To some degree, all prison publications are censored. Newsmen at Folsom are ruled by instructions to show "mercy and kindliness" in print, "beware of seekers of free publicity," and avoid prison idiom, e.g., "isolation area" instead of "the hole." But the Angolite at the Louisiana State Penitentiary has published a cell-block correspondent's story griping about the chow. And the Menard Time recently printed a convict's poem to prison guards which began: "The screw stomps in on big flat feet."

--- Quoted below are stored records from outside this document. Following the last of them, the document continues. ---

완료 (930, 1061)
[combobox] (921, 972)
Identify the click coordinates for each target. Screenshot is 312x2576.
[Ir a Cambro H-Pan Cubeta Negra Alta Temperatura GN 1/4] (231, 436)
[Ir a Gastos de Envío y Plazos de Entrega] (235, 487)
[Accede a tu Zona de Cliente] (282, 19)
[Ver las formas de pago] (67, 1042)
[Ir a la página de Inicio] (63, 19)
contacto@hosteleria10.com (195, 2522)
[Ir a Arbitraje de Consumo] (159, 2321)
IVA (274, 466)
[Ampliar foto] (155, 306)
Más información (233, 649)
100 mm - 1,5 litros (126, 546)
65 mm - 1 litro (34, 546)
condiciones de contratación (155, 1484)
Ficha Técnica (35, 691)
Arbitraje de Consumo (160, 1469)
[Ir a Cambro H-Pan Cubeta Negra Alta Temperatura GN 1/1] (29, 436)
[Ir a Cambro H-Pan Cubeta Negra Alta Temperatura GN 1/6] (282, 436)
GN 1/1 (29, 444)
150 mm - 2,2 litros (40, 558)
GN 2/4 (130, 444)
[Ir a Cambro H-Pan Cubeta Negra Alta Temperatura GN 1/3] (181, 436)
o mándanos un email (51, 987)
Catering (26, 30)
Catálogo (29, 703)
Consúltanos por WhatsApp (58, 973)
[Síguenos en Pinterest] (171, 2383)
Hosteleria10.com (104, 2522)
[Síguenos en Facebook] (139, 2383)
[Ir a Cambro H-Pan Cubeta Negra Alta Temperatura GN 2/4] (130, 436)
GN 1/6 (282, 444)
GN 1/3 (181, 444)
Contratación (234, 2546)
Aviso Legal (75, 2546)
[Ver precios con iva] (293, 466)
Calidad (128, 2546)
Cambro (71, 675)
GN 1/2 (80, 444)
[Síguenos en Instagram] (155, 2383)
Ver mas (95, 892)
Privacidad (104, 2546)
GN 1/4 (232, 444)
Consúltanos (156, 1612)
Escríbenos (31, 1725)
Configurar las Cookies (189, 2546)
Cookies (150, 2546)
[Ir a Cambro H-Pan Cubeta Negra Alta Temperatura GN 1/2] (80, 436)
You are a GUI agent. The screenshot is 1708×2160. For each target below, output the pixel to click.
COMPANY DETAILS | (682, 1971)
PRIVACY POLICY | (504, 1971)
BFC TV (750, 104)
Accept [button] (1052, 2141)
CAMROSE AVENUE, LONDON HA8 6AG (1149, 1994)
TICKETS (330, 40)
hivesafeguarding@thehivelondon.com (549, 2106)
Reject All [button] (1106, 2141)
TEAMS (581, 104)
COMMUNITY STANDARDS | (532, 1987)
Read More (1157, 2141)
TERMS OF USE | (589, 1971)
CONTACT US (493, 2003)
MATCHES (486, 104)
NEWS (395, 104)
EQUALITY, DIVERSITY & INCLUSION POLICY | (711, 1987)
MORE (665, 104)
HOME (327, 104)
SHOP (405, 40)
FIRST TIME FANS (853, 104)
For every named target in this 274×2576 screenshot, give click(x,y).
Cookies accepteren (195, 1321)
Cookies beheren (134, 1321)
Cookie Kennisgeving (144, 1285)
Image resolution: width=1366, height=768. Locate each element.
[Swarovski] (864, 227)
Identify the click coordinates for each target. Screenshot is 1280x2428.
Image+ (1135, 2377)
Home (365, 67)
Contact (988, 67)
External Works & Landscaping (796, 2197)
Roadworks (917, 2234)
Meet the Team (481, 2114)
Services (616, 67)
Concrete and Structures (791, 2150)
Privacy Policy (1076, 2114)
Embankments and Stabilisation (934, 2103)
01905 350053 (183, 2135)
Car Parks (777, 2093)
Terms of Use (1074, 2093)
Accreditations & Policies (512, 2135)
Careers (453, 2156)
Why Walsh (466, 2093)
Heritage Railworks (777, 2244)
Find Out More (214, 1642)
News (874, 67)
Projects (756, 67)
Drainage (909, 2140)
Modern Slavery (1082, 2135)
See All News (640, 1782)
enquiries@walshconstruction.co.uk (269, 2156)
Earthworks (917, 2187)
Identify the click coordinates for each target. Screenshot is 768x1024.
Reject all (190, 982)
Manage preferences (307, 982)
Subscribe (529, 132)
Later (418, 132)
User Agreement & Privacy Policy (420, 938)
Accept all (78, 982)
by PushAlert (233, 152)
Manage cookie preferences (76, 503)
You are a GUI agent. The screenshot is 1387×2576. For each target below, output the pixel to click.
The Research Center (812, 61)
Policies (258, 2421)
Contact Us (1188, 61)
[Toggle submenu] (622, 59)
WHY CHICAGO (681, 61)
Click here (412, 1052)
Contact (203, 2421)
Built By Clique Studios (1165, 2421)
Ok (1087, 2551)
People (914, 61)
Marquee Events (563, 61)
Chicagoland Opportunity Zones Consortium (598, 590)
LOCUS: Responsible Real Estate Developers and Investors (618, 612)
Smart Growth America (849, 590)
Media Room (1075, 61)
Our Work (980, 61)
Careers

Willing Wardens. Convict journalists* have responded to the qualified freedom they enjoy by turning out respectable papers and--in increasing numbers--respectable workmen. After spending 33 of his first 45 years behind bars, Morris Rudensky, alumnus of several prison periodicals, is a successful copywriter for Brown & Bigelow, a big and successful advertising-specialities firm in St. Paul, whose president also served prison time years ago. A former editor of the San Quentin News now operates three weeklies in Northern California.
Such rehabilitation is a major aim of the prison press--and most wardens are all for it. Says Menard's Warden Ross V. Randolph: "The prison publication is a morale builder, a source of enlightenment, and a medium to educate the public--on the fact that prisoners are people." For such a purpose, the wardens are inclined to suffer occasional lapses in ethical journalism--such as convicts who send messages to their lady friends outside under the guise of news items.
* Named not for TIME but for what the prisoners are spending behind Menard's walls.
* Most famed of convict journalists was the old New York Evening World's talented, sadistic City Editor Charles E. Chapin, sent to Sing Sing in 1919 for the murder of his wife. As editor of the Sing Sing Bulletin, Chapin drove his convict staffers as hard as he had the worldmen, ended up tending the prison flower garden after authorities, unappreciative of Chapin's aggressive editing, suspended publication.